My thoughts are a mess

I was told to start this blog by some concerned friends. They have been suggesting it for a while, telling me it will probably be good to get some of my thoughts down on paper. After all, they are a bit of a mess and difficult to understand.

Things have been going downhill for me ever since Semester 2 last year (2011). Not entirely sure exactly what went wrong but the course load got too much for me to handle and I started having dips into anxiety and depression. Neither of which were pleasant for me, or any of my friends I’m sure.

I thought I was recovering well, what with seeing a psychologist and everything at the start of this year. This is when I meet Emily. I still wasn’t completely on top of my emotions, so I was worried that if I decided to try and start any kind of relationship it would be too much for the girl in question.

I also was having trouble with the concept of what I was supposed to be like before I could start looking for a relationship. The problem is I didn’t think, and still don’t think, I’ll fully recover from whatever it is that is wrong with me. So I thought maybe since I was improving it would be okay to ask out Emily.

I was wrong. Emily, I believe has some kind of learning disability, my guess is autism, and doesn’t understand non-verbal cues. If I was a little more perceptive I might have noticed this earlier. She was saying one thing, and doing another, and for some like me, who has Higher Functional Aspergers, I find this difficult to process. I decided to follow the non-verbal cues, since that is what most neurotypicals, I have learned, base their behaviour on.

For Emily however, this was too much, I later learned. She had told me, as clearly as she could, she wasn’t interested in me, or anyone in fact, in that way. The idea that she could be testing me, that she was just having cold feet, didn’t cross her mind at all. I continued to purse her.

I feel terrible for this, I have spent my entire life trying to understand other people, trying to understand what all the subtle things they do mean, and not once in the months that this situation ended up being drawn up to did it cross my mind that someone might actually be like me, straightforward and say exactly what they mean. I thought no one was like me.

This situation was complicated greatly by a third player, Richard, who as far as I can tell is interested in Emily too. This would be okay, because a quick explanation of what happened with me, and he would probably understand that Emily was different and that he needs to treat her different.

Unfortunately Richard isn’t tolerant of anyone who doesn’t fit the social normative, which obviously I don’t. He and Emily were developing a close friendship, which I’m pretty sure he expected, and maybe even still expects, to develop into something more (which is eerily similar to my initial reaction to my relationship with Emily).

As things between me and Emily were breaking down further, to the point that she had stopped talking to me and was activity avoiding me, I asked Richard for some advice. He used this as an opening to belittle everything I have done wrong in his eyes.

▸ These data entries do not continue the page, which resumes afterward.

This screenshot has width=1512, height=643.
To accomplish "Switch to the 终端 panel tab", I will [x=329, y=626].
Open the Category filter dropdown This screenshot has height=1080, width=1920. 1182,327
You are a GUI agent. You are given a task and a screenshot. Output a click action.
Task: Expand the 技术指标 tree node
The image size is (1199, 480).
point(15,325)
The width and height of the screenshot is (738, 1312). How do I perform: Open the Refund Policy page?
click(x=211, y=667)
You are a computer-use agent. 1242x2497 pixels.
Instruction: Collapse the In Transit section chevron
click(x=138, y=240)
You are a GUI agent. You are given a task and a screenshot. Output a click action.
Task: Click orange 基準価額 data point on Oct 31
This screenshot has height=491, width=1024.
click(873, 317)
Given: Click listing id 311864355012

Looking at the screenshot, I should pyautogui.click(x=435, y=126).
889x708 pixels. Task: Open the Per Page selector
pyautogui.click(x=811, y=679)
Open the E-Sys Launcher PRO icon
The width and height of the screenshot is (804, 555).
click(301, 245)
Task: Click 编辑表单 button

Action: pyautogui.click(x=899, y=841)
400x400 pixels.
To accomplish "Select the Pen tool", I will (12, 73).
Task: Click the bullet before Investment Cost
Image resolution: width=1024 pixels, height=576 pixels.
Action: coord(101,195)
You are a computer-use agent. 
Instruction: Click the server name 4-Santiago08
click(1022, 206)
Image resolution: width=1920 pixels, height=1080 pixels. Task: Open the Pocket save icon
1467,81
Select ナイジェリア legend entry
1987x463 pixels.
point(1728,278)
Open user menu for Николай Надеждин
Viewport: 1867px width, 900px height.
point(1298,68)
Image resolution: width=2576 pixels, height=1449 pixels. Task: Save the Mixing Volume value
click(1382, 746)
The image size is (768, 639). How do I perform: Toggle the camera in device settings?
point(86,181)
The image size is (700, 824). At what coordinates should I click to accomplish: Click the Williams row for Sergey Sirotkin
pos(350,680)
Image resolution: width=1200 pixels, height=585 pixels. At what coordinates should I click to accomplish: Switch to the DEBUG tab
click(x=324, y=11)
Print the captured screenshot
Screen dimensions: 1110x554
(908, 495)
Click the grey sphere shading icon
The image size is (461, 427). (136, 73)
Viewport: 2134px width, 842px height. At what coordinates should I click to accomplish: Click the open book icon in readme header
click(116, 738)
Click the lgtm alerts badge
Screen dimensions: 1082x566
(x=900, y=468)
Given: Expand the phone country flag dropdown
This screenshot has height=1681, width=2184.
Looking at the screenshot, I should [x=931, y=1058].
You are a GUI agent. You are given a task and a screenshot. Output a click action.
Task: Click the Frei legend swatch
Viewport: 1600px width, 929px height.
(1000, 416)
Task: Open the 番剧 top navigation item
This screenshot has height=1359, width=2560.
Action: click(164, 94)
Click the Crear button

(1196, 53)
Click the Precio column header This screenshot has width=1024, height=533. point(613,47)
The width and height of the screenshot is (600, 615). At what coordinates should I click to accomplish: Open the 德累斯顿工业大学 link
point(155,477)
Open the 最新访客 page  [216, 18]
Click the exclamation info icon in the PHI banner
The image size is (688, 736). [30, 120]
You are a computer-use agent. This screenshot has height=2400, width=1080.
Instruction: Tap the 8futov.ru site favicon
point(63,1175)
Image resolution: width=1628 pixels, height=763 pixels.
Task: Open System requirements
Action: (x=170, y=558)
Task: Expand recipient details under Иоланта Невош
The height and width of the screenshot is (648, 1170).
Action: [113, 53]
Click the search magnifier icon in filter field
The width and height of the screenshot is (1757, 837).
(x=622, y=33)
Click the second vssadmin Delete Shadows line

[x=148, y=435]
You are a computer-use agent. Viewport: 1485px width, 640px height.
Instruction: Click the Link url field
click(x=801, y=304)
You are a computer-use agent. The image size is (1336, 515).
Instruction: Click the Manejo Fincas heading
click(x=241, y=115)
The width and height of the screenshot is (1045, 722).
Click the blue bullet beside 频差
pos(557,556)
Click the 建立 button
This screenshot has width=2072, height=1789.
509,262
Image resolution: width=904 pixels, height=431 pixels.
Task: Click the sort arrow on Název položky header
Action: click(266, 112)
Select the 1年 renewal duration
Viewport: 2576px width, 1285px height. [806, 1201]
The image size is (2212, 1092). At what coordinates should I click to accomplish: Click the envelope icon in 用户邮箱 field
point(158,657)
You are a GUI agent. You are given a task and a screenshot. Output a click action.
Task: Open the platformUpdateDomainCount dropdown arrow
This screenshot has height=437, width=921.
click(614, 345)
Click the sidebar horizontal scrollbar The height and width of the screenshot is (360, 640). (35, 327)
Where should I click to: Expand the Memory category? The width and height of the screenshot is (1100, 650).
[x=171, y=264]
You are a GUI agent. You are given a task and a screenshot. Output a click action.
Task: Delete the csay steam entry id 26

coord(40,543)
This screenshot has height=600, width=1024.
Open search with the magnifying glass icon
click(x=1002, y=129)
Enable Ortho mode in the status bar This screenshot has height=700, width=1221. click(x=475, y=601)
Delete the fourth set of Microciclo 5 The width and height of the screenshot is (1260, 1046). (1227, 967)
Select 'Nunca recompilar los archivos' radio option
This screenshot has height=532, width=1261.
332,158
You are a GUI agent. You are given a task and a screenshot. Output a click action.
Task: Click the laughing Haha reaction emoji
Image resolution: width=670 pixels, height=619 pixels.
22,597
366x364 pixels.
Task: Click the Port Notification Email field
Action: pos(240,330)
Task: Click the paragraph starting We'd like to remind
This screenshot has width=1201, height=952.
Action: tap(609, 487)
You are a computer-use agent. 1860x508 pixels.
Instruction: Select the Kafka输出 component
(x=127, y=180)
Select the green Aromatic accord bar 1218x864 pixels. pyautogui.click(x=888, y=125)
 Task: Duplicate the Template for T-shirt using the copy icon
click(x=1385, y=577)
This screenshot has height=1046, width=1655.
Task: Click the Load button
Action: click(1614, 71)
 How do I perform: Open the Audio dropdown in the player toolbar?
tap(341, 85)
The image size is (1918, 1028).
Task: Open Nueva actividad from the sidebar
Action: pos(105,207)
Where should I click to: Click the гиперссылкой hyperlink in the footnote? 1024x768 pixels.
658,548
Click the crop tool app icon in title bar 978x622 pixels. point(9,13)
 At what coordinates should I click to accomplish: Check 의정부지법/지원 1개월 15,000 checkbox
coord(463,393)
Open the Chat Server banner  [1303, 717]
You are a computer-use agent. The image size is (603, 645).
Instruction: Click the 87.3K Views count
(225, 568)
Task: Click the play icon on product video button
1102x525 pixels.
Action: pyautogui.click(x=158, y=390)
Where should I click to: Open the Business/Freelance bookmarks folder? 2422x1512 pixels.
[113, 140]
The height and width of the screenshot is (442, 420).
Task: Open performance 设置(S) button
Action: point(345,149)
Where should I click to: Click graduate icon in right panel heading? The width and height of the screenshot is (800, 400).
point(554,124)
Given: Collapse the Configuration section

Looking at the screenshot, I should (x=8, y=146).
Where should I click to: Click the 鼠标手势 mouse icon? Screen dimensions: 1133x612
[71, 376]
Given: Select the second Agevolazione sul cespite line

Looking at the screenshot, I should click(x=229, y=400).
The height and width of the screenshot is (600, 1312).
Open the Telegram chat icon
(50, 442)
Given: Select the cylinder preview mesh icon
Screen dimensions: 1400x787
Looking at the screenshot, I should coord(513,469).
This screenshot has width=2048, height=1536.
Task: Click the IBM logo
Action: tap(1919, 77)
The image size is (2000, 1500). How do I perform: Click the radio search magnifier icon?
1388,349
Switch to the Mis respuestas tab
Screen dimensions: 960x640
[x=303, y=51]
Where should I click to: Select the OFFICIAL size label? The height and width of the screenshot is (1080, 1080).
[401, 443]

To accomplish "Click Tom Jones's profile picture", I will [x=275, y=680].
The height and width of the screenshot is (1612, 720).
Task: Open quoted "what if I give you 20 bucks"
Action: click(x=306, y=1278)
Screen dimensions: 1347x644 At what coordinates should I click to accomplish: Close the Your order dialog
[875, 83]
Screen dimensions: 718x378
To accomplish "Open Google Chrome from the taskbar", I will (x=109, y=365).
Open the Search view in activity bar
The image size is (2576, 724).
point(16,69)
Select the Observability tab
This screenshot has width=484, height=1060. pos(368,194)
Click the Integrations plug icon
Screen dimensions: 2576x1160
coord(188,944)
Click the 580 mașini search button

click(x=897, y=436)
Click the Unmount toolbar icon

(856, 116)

Needless to say I told him to stuff off, and stopped talking to him, and tried using other friends who more understanding to figure out what had gone wrong. He still holds a grudge for that, and even thought I have apologised to him, he seems not at all interested in resolving the situation.

In fact in some ways he has actively sabotaged efforts on my part to resolve things with Emily. With help of friends I have come to the conclusion that he is interested in Emily, and although Emily and he are close and even engage in behaviours that some would interrupt to mean a budding relationship was forming (for example Emily letting Richard stay over at her place for the night), Emily does not reciprocate this feeling, or even know that her actions may be understood differently, and Richard blames me for this.

A few weeks ago I gave Emily an ultimatum. I was sick of the games and wanted some kind of finality to come over the situation. I told Emily I would cease all contact with her if she was unwilling to do anything towards redeeming the situation.

She chose the former option, and true to my word I have ceased all contact with her. I even gave up some activities, and hang out spots, for her benefit. In her last message to me she indicated that she thought she had been clear, and was actually annoyed that I thought otherwise and thought the mutual friends who agreed with me were sympathising with me rather than being objective.

However since then, things have been difficult for me. With now limited contact with my friends, I am feeling isolated and lonely, and even quite resentful of the whole situation. It seems to me that the positive development of putting this situation to rest has instead turned into my own personal hell of my own making.

And most of my friends are completely oblivious to this. I hear about their board games days with Emily, I hear about their plans to go the beach, and these things they seem to make no accommodation for me. Annoying really because the reason things started to break down with me and Emily after a certain point was not because I will still pursuing her, but because she was neglecting me. Now not only am I getting neglected by her, by extension, a large part of my friendship group.

I know they’re not doing it on purpose, but it still hurts. Hopefully my life takes a positive turn soon because I’m not coping very well, although I am seeking psychiatric help.

Names have been changed for privacy reasons.